I can tell you that Water Works, first a special experience for my kids, has given me my own unique challenges and memories as a member of the Water Works Theatre Company Staff. I’ve met so many people, faced my own challenges and had such fun as the Events & Community Marketing Director and Park Hospitality Manager. But wait … that’s even a different blog … J

Next year, Jarod has a new Water Works challenge to look forward to … He will make the transition and graduate to the Water Works Academy (grades 9-12) . He can hardly wait to experience this next level of theatrical education. More scenework … more one-on-one training … more opportunities to learn and grow and become more confident. Shakespeare shaped by the hands of high school students. Even I’m excited to see where he goes as his Water Works education continues!

So, what are you going to do with YOUR kids this summer? Both my kids are going to KidsAct!

To learn more about KidsAct! (grades 1-8) and Water Works Academy (grades 9-12) please  visit http://www.waterworkstheatre.com/kids.html

Water Works Academy Student Actors


Thursday, July 21, 2011

Masks and Magic!

Contributed by Holly Conroy

For ten years, I’ve relished our few weeks of intense preparation, then performances of Shakespeare in the Park. It’s always a treat to reunite with the folks at the heart of the company and to make new friends among each year’s volunteers, staff, and cast.

For ten years, it’s been my job to recruit ushers, set up the “house” for each performance, and see that those candles are lit to guide our patrons to their cars.

For ten years, mine has been the first face theatre-goers see when they arrive for our show—that’s me, taking tickets at the homemade ticket booth. I love Water Works and delight in seeing patrons return year after year to share the experience.

This year, for the first time in a decade, I’m taking on a job in addition to my house manager tasks and I’M HAVING A BLAST! Lucky me! I’m working with mask-maker extraordinaire Nina Barlow, helping to produce the masks that will be an integral part of our sure-to-be-fabulous Tempest this summer. In the process, I’m learning about myriad new materials and techniques that are just…So. Much. Fun!

Fun, yes. But Nina takes her masks very seriously. Masks have ceremonial significance in cultures worldwide and I’m pretty sure Nina knows about ’em all! When she makes a mask, every element is well considered, well executed, and imbued with meaning. Don’t think “Halloween,” think “art.”

And the process is mind-boggling. Check it out:

Step one: each actor who will wear a mask has their face cast in the same plaster material a broken limb sports!

Step two: wet plaster is poured into the face casts, to produce a positive version of each of them.

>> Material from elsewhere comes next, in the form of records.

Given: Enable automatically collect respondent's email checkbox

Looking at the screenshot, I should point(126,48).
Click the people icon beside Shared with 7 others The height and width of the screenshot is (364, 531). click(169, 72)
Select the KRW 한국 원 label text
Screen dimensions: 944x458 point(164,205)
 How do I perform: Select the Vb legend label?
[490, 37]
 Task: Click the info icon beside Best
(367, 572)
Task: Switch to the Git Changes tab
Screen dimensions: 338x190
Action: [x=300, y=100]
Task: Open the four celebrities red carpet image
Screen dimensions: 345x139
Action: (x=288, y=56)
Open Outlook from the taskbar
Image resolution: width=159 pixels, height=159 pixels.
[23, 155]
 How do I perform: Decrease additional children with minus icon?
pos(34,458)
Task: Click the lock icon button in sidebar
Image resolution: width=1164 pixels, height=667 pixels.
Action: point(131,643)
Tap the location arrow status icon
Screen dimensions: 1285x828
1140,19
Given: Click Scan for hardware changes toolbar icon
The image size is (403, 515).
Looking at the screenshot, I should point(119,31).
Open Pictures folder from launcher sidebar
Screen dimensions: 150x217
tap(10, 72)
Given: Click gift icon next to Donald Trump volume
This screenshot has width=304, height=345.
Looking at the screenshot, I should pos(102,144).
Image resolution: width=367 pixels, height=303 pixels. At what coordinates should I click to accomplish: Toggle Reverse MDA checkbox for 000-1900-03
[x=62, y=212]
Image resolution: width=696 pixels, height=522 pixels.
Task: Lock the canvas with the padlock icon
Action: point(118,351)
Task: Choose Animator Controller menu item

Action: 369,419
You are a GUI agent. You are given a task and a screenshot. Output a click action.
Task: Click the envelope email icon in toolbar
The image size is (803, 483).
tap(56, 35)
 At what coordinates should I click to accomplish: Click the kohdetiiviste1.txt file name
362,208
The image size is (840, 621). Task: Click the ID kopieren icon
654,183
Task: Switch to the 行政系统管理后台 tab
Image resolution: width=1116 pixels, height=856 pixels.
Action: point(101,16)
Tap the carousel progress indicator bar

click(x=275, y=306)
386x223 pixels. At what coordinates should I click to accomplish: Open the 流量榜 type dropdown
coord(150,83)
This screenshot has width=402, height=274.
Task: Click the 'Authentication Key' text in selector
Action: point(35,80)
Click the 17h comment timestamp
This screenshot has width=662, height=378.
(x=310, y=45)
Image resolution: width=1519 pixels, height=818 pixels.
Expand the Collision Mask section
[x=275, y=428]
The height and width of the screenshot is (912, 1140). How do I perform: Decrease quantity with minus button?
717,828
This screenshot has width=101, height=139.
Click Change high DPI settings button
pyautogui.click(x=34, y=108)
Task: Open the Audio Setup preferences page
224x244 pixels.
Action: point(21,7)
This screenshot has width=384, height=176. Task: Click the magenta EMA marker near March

Step three: masks are sculpted over the positive casts from celluclay, thermalplastic, or papier maché—not the newspaper version from our youth, but sturdy brown paper soaked and softened in flour paste that’s been boiled to creamy consistency.

Step four: after drying, details may be added by combining materials.

Step five: more drying, then trimming edges and sanding.

Step six: surfaces are smoothed with modeling paste.

Step seven: surfaces are coated with gesso, a primer.

Step eight: acrylic paint is mixed in a range of colors (at least three and as many as six or seven…or more!), then airbrushed on layer by layer to enhance dimension.

Step nine: three or four layers of matte varnish are applied to protect the masks from weather—we’re in the park, after all!

Step ten: the inside of the masks are painted black.

Step eleven: the inside gets varnished, too.

Step twelve: padding is added for the actors’ comfort.

Step thirteen: the mask is fitted to the actor with an elastic or Velcro strap.

Step fourteen: Nina performs a ceremony with each mask before “sending it out into the world.”

Ah, but that’s just the simple masks! The more fantastical shapes or those with added special effects get even more complicated. Who knew?! My own involvement has been with the simpler processes, but it’s been a fascinating and rewarding experience, nonetheless. Now for the magic that will happen when the masks meet the actors and our patrons in the park… I can’t wait!

Note: The mask you see here will be raffled off during the run of The Tempest! You have a chance to own your very own Nina Barlow original!